After our merry diversion into Explicit Upcasting corner-cases we now return to make a few more observations about Upcasting in general, and how it is implemented behind the scenes.
In C#, when we create an instance of a class, it’s data is stored in memory, and the variable instance (object) references this memory. This is deliberately vague – it tells us roughly what is going on without the how, and is distinct from some lower level languages whose terminology and constructs give us some indication of the how.
Languages such as C or C++ make use of pointers which are numeric values that ‘point’ to a memory addresses. A pointer is much like a firearm – it has great power, but has the ability to cause great harm (and if it doesn’t solve your problem you need to use some more(*)).

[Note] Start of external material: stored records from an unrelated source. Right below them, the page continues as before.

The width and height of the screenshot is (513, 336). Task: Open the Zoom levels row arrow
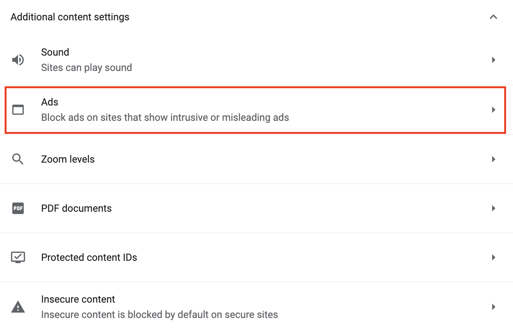[494, 159]
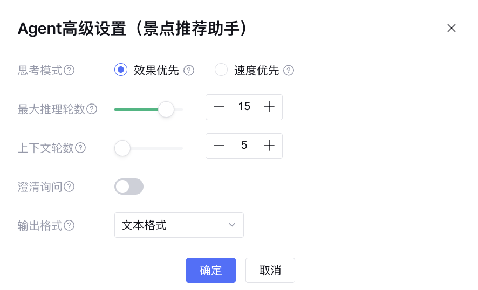
Task: Decrease 上下文轮数 with minus button
Action: pos(218,146)
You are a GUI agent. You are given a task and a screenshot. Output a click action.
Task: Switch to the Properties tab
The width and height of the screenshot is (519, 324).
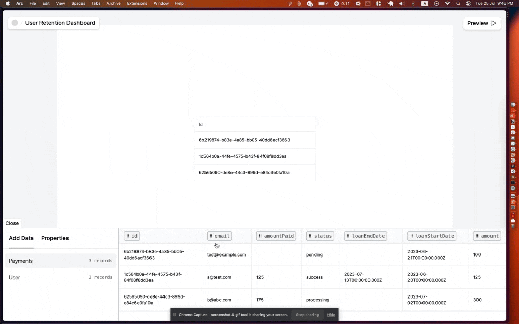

In C#, this is abstracted away somewhat from the developer, so we are deliberately removed from some of this peril. We talk about references and memory rather than pointers and addresses. Eric Lippert, principal developer on the C# compiler team prefers to think of references as “Opaque handles that are meaningful only to the garbage collector” (link).
And, keeping true to this sentiment, in the formal specification for the .NET Common Language Infrastructure (CLI), we are told what we must do, not how to do it. Refer to page 132 of the formal CLI standard (ECMA-335) for the exact text:
Objects of instantiated types shall carry sufficient information to recover at runtime their exact type (including the types and number of their generic arguments). [Rationale: This is required to correctly implement casting and instance-of testing, as well as in reflection capabilities]
Awwwww, it even mentions casting!
So, we can build up a picture of what’s going on. We have two pieces of information:
- The object in memory with its data and meta-data.
- A small bit of information that tells the CLI/CLR(**) where this data starts.
Here’s how Microsoft picture it (link):
So, our reference knows where is it, and our memory store knows what it is. So what happens when we do something like:
Lion l = new Lion(); Feline f = l; //Upcast lion to a Feline
The underlying object is a Lion, however we store it as instance of Feline. The reference is just a hex value, and the underlying object data has not changed, so meta-data still denotes an instance of type Lion.
But where is this information about it being a Feline stored? How does the CLR know it is a Feline?
The answer is that it isn’t needed, and that the CLR doesn’t have to know about it. This is information is only the available to the C# compiler via the conventions in your code and the language rules. The compiler spots an upcast, deduces that it is legal, and generates the associated Intermediate Language code (IL) for the CLR to execute. By the time it reaches the IL, it doesn’t matter, and because the vast overwhelming majority of code will be emitted by a compiler, we don’t need this at a lower level.
There are plenty of places where the compiler doesn’t enforce type safety quite as rigorously, and that we emit type-unsafe IL. Take the following example:
Lion la = new Lion; la = new Tiger(); //compile time failure Feline fa = la; fa = new Tiger(); //compile time success!
In the first instance, the compiler recognises that we have an array of Lions so prevents us from putting a Tiger in it. However, in the second instance we assign our array of Lions to an array of Felines, and then we are allowed to put a Tiger in because Tiger derives from Feline! It’s the same collection underneath, but the compiler now lets us do something illegal.
We only discover something is wrong when we run it, and get an ArrayTypeMismatch exception:
Attempted to access an element as a type incompatible with the array.
Above, when I described the assignment, I deliberately avoided using the word cast. Although this may look like casting, it’s actually covariance. We’ll cover this and its counterpart Contravariance in later posts.
So, we’ve reached the end of your Upcasting journey. Next up, we look at Downcasting and reflect upon the whole series on casting before turning our attention to the world of Variance, Covariance and Contravariance.
(*) If you’re in any doubt: I’m being flippant.
(**) The CLR (Common Language Runtime) is Microsoft’s implementation of the formal CLI specification. The CLR belongs to Microsoft, whereas the CLI belongs to the world.